▶ EXCERPT PROVIDED
Franck-Dernoncourt/NeuroNER

Bypassing spacy for deployment of a pretrained model

asmundur opened this issue · 0 comments

I'm using NeuroNER in connection with other NER models, and I have bit a problem I can't seem to figure out now.

This setup does very much depend on identical tokenization, and using spacy for the others is out of the question. Implementing the tokenizer we're using seems to time consuming and complicated to be feasible.

For training, this was easy to accomplish, since providing the data in CONLL format does bypass the tokenizer, as the CONLL format is tokenized already, and it works as well for the deploy set provided. So the functionality I require is in the project.

Consider these lines in the documentation

from neuroner import neuromodel
nn = neuromodel.NeuroNER(train_model=False, use_pretrained_model=True)
nn.predict('SOME STRING TO BE TAGGED')

I need something that works very similar to this, that is, a predict function that can be called repeatedly without having to initialize the model again, but instead of taking just a plain string, it takes a file in the CONLL format.

▶ YOUR TASKS
• a. Summarize the NeuroNER issue about bypassing spacy in two sentences.
• b. Reproduce word for word the stretch of the NeuroNER issue from "Bypassing spacy for" through "in the project.".
• c. Write what comes next in the NeuroNER issue about bypassing spacy, picking up after its final sentence.
The data that comes next has no connection to the NeuroNER issue.

▶ INFORMATION PROVIDED
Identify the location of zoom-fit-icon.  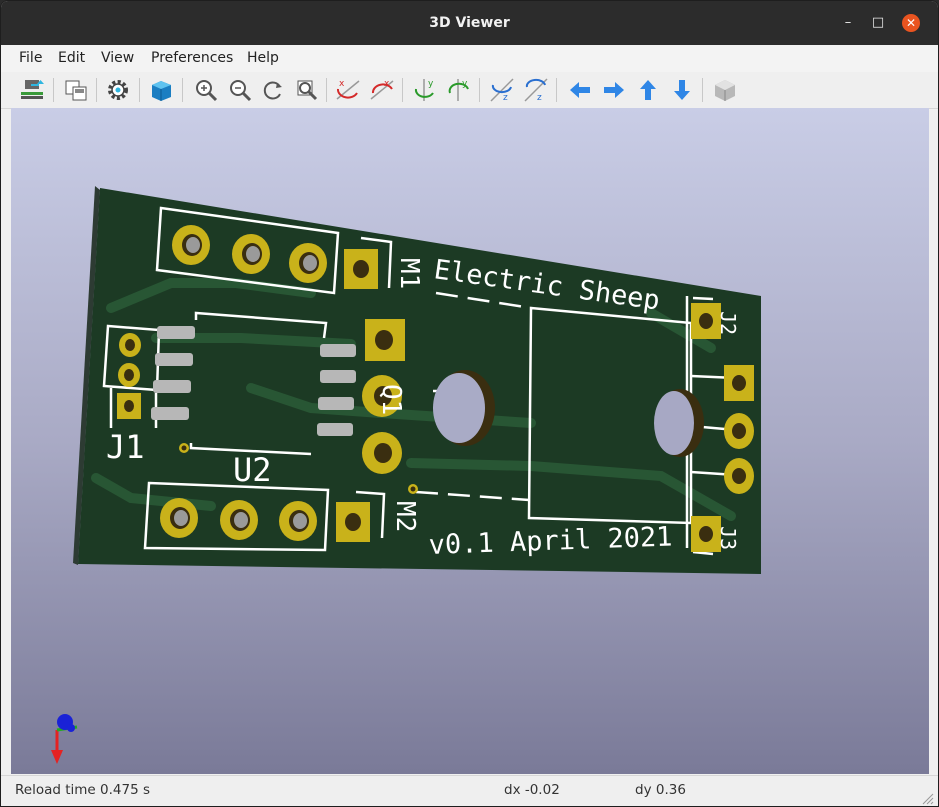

▶ EXPECTED OUTPUTS
• a. A user running NeuroNER alongside other NER models needs identical tokenization across them, and using spacy for the other models is out of the question. Supplying CONLL-format data already bypasses the tokenizer for training and for the provided deploy set, so the user asks for a predict function that can be called repeatedly without reinitializing the model but that takes a CONLL-format file instead of a plain string.

• b.
Bypassing spacy for deployment of a pretrained model

asmundur opened this issue · 0 comments

I'm using NeuroNER in connection with other NER models, and I have bit a problem I can't seem to figure out now.

This setup does very much depend on identical tokenization, and using spacy for the others is out of the question. Implementing the tokenizer we're using seems to time consuming and complicated to be feasible.

For training, this was easy to accomplish, since providing the data in CONLL format does bypass the tokenizer, as the CONLL format is tokenized already, and it works as well for the deploy set provided. So the functionality I require is in the project.

• c.
Is it possible to do this directly without modifying the source project? and if not, how difficult would it be to modify the project so that this functionality which already is in NeuroNER, would be exposed so it can be called as a member function of the NeuroNER class?

The most obvious and simplest solution to this that I have thought of is to reverse engineer the predict functionality in the training process, and implement a new predict_conll function that would work similar to how predict works now. But I highly doubt that this is the best approach, or even feasible.

I understand that this is related to these two issues, but not exactly the same problem.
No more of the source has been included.